Exercises ->
**1.** In the passage on Walla Walla, which winery is called one of the founding estates of Walla Walla Valley?
**2.** Reproduce word for word the part of the passage on Walla Walla that runs from "Being in central" up to and including "of Walla Walla.".

Provided passage ->

....

If you opt to follow the National Forests Route then Walla Walla is a great base, especially if you're a wine enthusiast.
Danita Delimont/

There are fascinating attractions in Walla Walla. You might for example wish to explore Fort Walla Walla Museum, a 19th century military fort, or visit Pioneer Park, which is a beautiful green area and a peaceful spot to spend a moment during your visit in this city.

Of the many wonderful wineries in the area, you might at least want to visit Seven Hills Winery, one of the founding estates of Walla Walla Valley.

As a hotel recommendation, The Finch is our favorite. This stylish, neat, modern hotel is located with beautifully maintained grounds, which will be a peaceful retreat after your drive. If you wish to explore, The Finch offers free parking, and free bicycles are available for guests to use for exploring the area.

Being in central Walla Walla, the hotel is in a wonderful location for exploring the city. You can easily walk to many of the nearby attractions, such as the Gesa Power House Theater, Walla Walla County Fairgrounds, or Children's Museum of Walla Walla.

You'll also find many amazing wineries and fabulous restaurants right in the vicinity of the hotel.

Where to stay when you reach Boise

Boise is the capital of the state of Idaho. It is especially known for wonderful outdoor recreation opportunities, and for the many parks and greenspaces in the city, such as the Boise River Greenbelt.

....

Recorded data ->
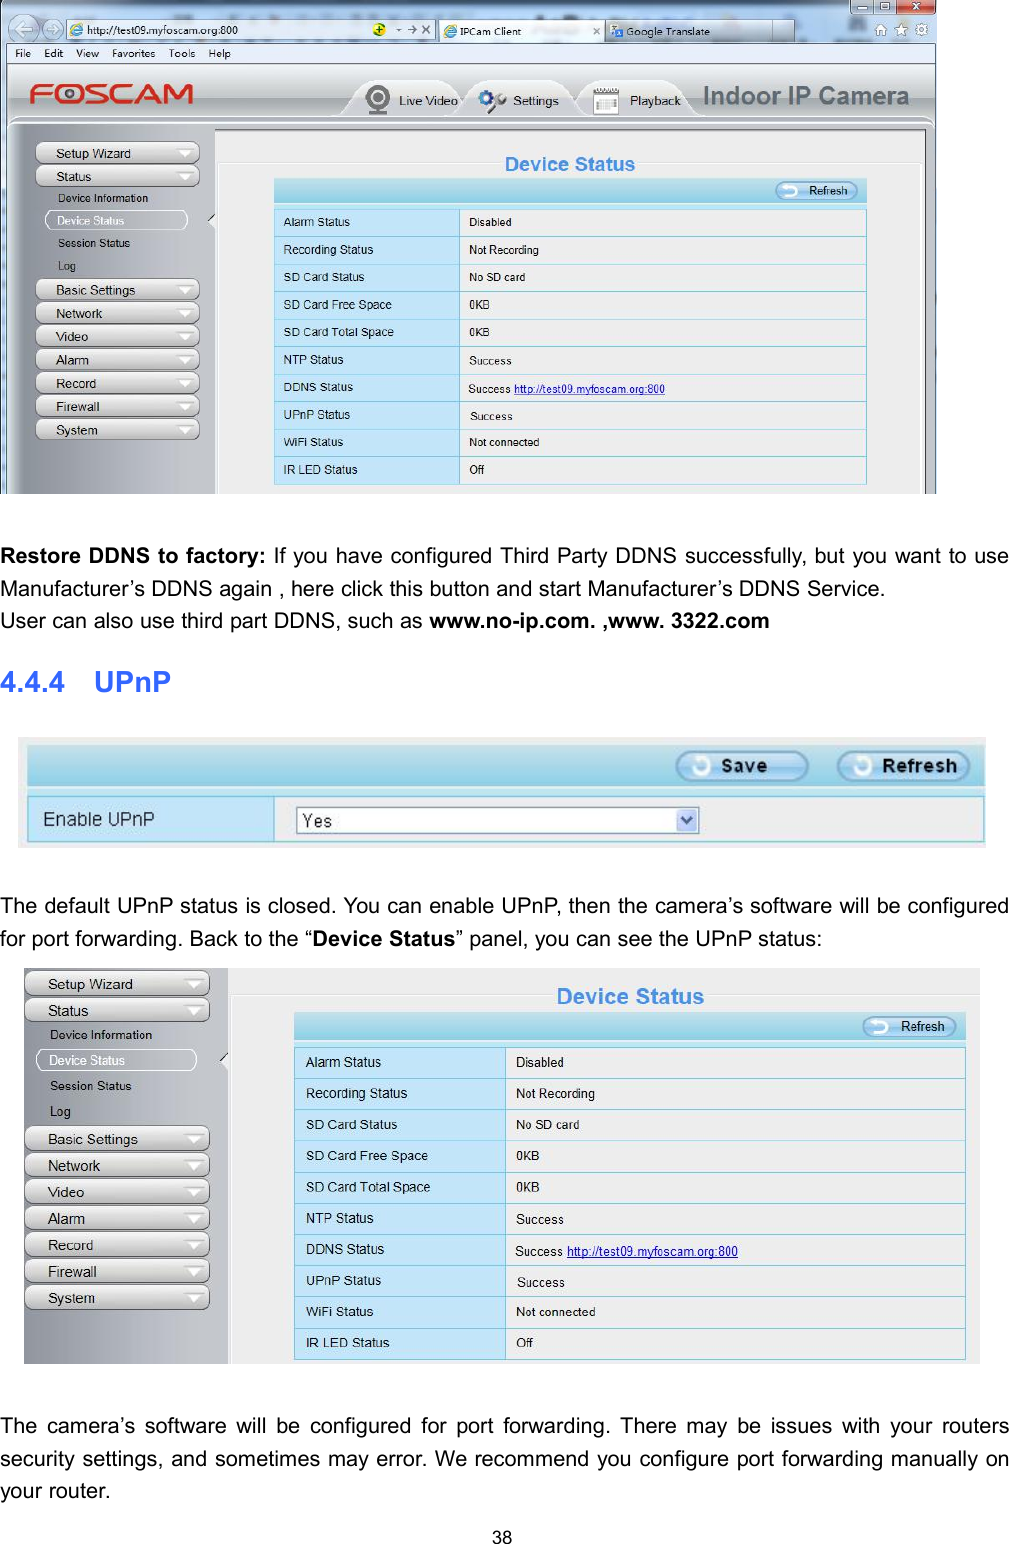Click the Go arrow next to the address bar
The width and height of the screenshot is (1009, 1544).
pos(412,30)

....

Answers in order ->
**1.** Seven Hills Winery

**2.**
Being in central Walla Walla, the hotel is in a wonderful location for exploring the city. You can easily walk to many of the nearby attractions, such as the Gesa Power House Theater, Walla Walla County Fairgrounds, or Children's Museum of Walla Walla.